Improving Deep Learning-Based UWB LOS/NLOS Identification with Transfer Learning: An Empirical Approach

Electronics 2020, 9(10), 1714; https://doi.org/10.3390/electronics9101714
by JiWoong Park 1, SungChan Nam 2, HongBeom Choi 1, YoungEun Ko 2 and Young-Bae Ko 1,2,*
Reviewer 1: Anonymous
Reviewer 2: Anonymous
Reviewer 3: Anonymous
Electronics 2020, 9(10), 1714; https://doi.org/10.3390/electronics9101714
Submission received: 20 September 2020 / Revised: 13 October 2020 / Accepted: 15 October 2020 / Published: 18 October 2020
(This article belongs to the Special Issue AI Applications in IoT and Mobile Wireless Networks)

Round 1

Reviewer 1 Report

Authors have definitely delivered us an important and timely work that combines the machine learning techniques with the UWB channel modeling/measurements. The NLOS/LOS identification accuracy can be therefore enhanced by the proposed scheme. This paper is generally well written, however, there are some concerns and questions:

First, in the introduction part, authors mentioned that the multipath immunity is one of the advantages UBW WLC holds, the reference [4] seems to have not support this conclusion, could you please double-check or elaborate more about it, or put a reference on it?

Moreover, the machine learning assisted NLOS/LOS detection is critical and can be widely extended to be used in a wider range of application scenarios, such as UAV comm, Maritime Comm, etc., authors may consider the following references to add to make the introduction more rich and interesting:

[1] Y. Huo, X. Dong, T. Lu, W. Xu and M. Yuen, "Distributed and Multilayer UAV Networks for Next-Generation Wireless Communication and Power Transfer: A Feasibility Study," in IEEE Internet of Things Journal, vol. 6, no. 4, pp. 7103-7115, Aug. 2019, doi: 10.1109/JIOT.2019.2914414.

[2] L. Li et al., "Millimeter-Wave Networking in Sky: A Machine Learning and Mean Field Game Approach for Joint Beamforming and Beam-Steering," in IEEE Transactions on Wireless Communications, doi: 10.1109/TWC.2020.3003284.

☆ ☆ ☆ ☆ ☆ ☆ ☆

**Stated task a**
Select and copy each line of the records below that contains the string "height".

Some records:
☆ ☆ ☆ ☆ ☆ ☆ ☆

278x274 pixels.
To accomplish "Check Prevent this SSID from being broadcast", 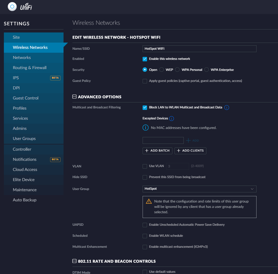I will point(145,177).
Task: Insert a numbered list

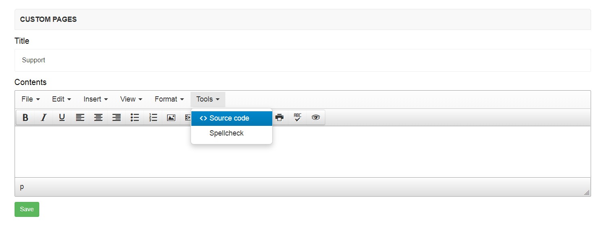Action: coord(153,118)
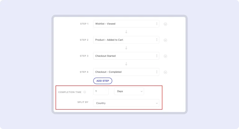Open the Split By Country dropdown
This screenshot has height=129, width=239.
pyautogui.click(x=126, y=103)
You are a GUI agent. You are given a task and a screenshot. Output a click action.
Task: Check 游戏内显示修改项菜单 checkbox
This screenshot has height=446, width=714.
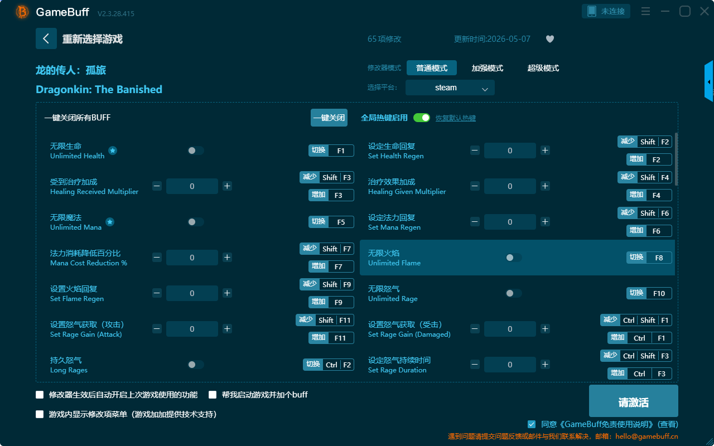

☆ ☆ ☆ ☆ ☆ ☆ ☆

**Stated task b**
According to the review page, on what date was the article published?

**Full output a**
This screenshot has height=129, width=239.
This screenshot has height=446, width=714.

**Full output b**
18 October 2020